What Does a Forensic Scientist Do?

Forensic science is a fascinating field that plays a crucial role in criminal justice. Forensic scientists are highly skilled professionals who apply scientific knowledge and techniques to analyse evidence and help solve crimes. Their work often involves collecting, examining, and interpreting physical and biological evidence at crime scenes. In this article, we will explore the role of a forensic scientist, their main duties and responsibilities, and the key skills required for this profession.

What is a Forensic Scientist?

A forensic scientist is a trained expert who applies scientific principles and techniques to investigate and analyse evidence related to criminal cases. They work closely with law enforcement agencies and examine various types of evidence to help determine the truth behind a crime. Forensic scientists can specialise in different areas, such as DNA analysis, firearms and ballistics, toxicology, or forensic anthropology.

Forensic scientists are responsible for collecting and preserving evidence to ensure its integrity and admissibility in court. They examine evidence and conclude using various scientific methods and technologies, including microscopy, spectroscopy, chromatography, and DNA profiling. Their findings are often presented as expert testimony in court, where they can provide critical insights that help judges and juries reach informed decisions.

What Does a Forensic Scientist Do?

The work of a forensic scientist varies depending on their area of specialisation and the nature of the crime being investigated. However, most forensic scientists undertake several common tasks and responsibilities.

One of the primary duties of a forensic scientist is to visit crime scenes to collect and document evidence. They carefully photograph and sketch the scene, ensuring no detail is overlooked. They collect physical evidence like fingerprints, blood samples, hair, fibres, and other trace materials that could provide valuable clues in solving the crime.

In the laboratory, forensic scientists analyse the collected evidence using various scientific techniques. For example, a DNA analyst may extract DNA from a bloodstain and compare it to a suspect’s DNA profile. A firearm and ballistics expert may examine bullets and spent cartridge cases to determine the type of weapon used in a shooting. Toxicologists analyse body fluids and tissues for the presence of drugs or poisons. The results of these analyses are meticulously documented and can serve as crucial evidence in court.

Main Duties and Responsibilities of a Forensic Scientist

The responsibilities of a forensic scientist are diverse and require a high level of expertise in scientific analysis. Some of the key responsibilities include:

  • Analyse and interpret evidence from crime scenes.
  • Perform scientific tests on physical evidence.
  • Prepare reports detailing findings and conclusions.
  • Present evidence in court as an expert witness.
  • Collaborate with legal professionals and also on law enforcement agencies.
  • Stay updated with advancements in forensic science.
  • Maintain integrity and accuracy in all analyses.
  • Follow proper protocols for evidence collection and handling.
  • Assist in identifying victims and suspects.
  • Provide expert opinions and recommendations to aid investigations.

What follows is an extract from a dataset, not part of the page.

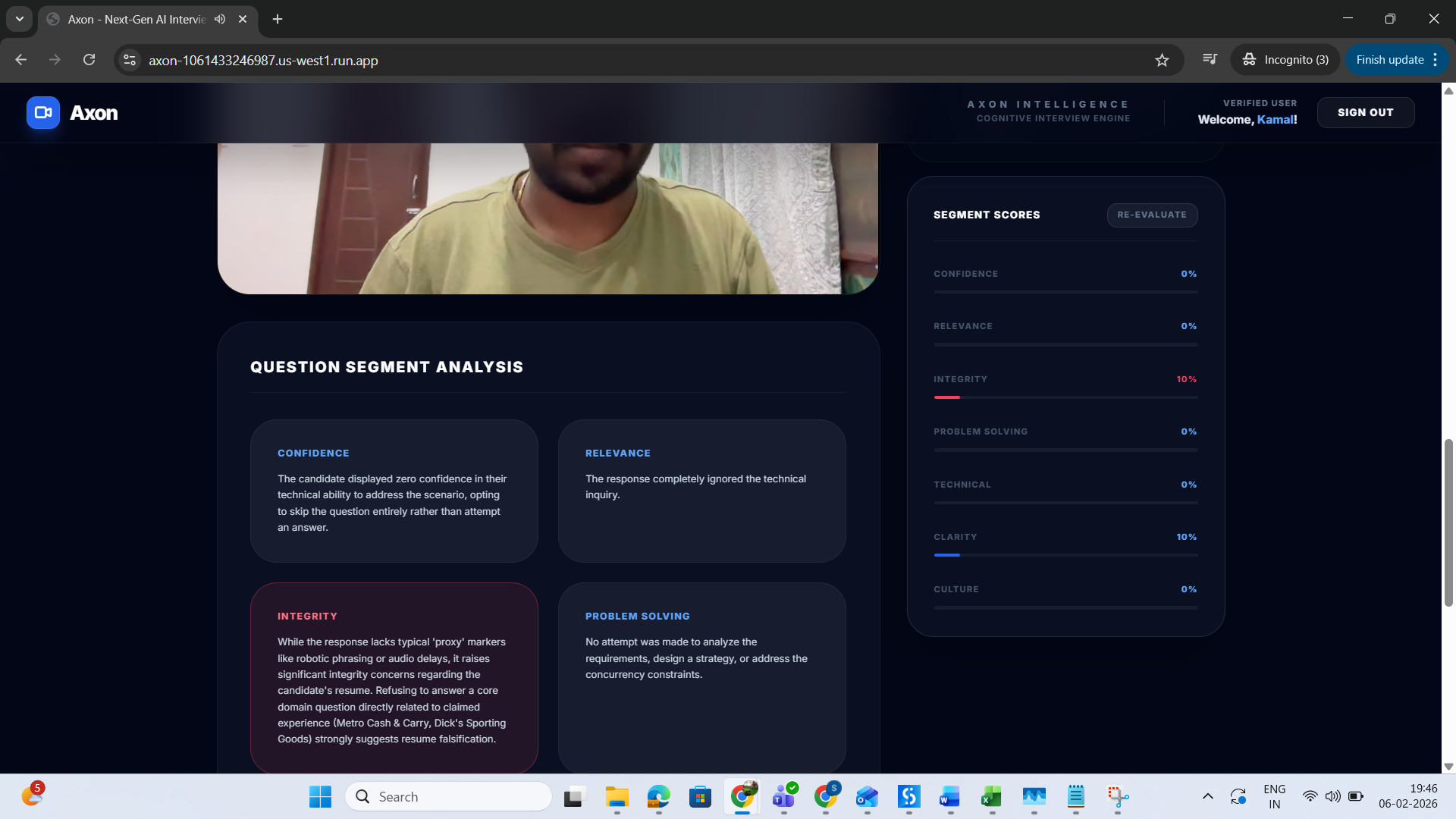Reload the page
The width and height of the screenshot is (1456, 819).
point(89,60)
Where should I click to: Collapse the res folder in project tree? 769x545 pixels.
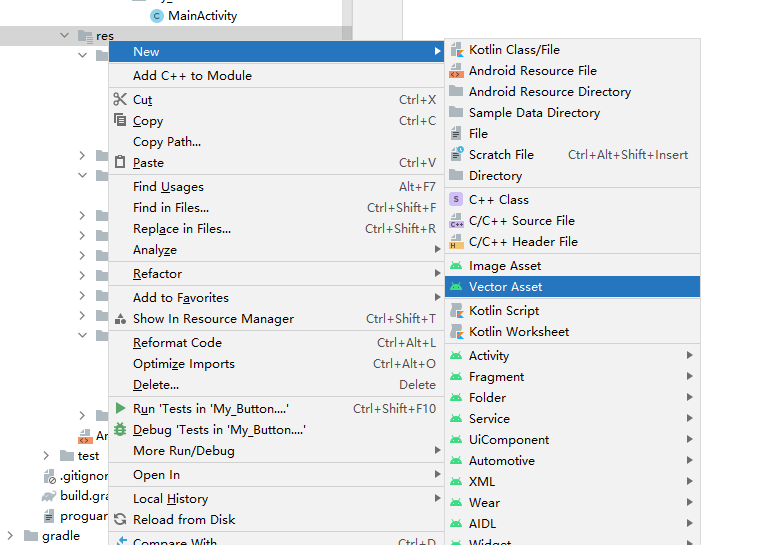pos(65,36)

Key Skills for a Forensic Scientist

Being a forensic scientist requires a unique set of skills and attributes. Here are some of the key skills that are essential for success in this profession:

  1. Attention to Detail: Forensic scientists must possess exceptional attention to detail to ensure accurate analysis and interpretation of evidence.
  2. Critical Thinking: Analytical and logical thinking skills are vital for forensic scientists when evaluating evidence and drawing conclusions.
  3. Scientific Knowledge: A strong foundation in scientific principles, particularly chemistry, biology, and physics, is crucial for understanding and applying forensic techniques.
  4. Communication Skills: Forensic scientists need to communicate their findings effectively in written reports and as expert witnesses in court.
  5. Problem-Solving Abilities: Forensic scientists often encounter complex cases that require innovative problem-solving skills to uncover the truth.


Forensic scientists play a crucial role in investigating and resolving criminal cases. Their expertise in scientific analysis and evidence interpretation provides valuable insights that assist law enforcement agencies in identifying and apprehending criminals. 

From evidence collection and analysis to report writing and courtroom testimony, forensic scientists contribute their skills and knowledge to ensure justice is served. If you have a passion for science, meticulous attention to detail, and a desire to make a difference in the criminal justice field, a forensic scientist career may be the perfect fit for you.